EXERCISE OBJECTIVE ::
Below are records to be copied exactly; their pictures are to be omitted.
==== SOURCE DATA ====
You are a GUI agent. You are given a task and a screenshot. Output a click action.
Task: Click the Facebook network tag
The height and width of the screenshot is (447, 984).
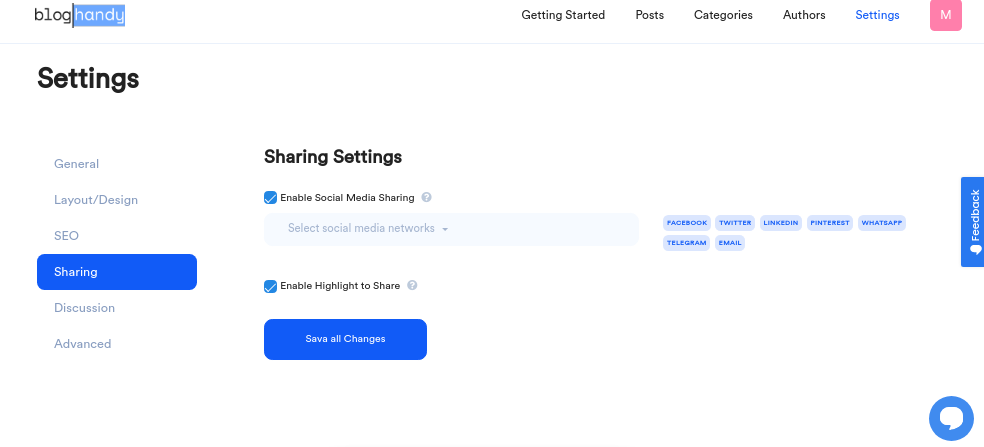click(x=687, y=223)
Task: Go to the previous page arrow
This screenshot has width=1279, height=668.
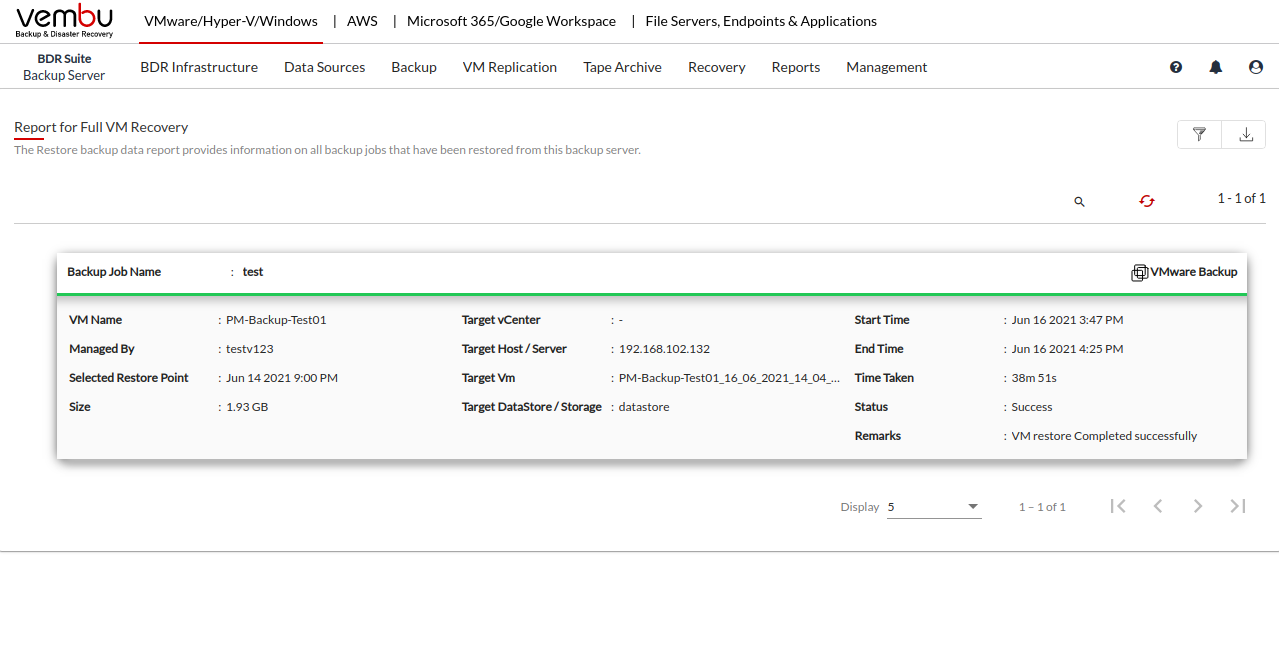Action: click(x=1158, y=506)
====
YOUR SOLUTION ::
You are a GUI agent. You are given a task and a screenshot. Output a click action.
Task: Click the Facebook network tag
The height and width of the screenshot is (447, 984).
click(x=687, y=223)
Task: Go to the previous page arrow
This screenshot has width=1279, height=668.
Action: click(x=1158, y=506)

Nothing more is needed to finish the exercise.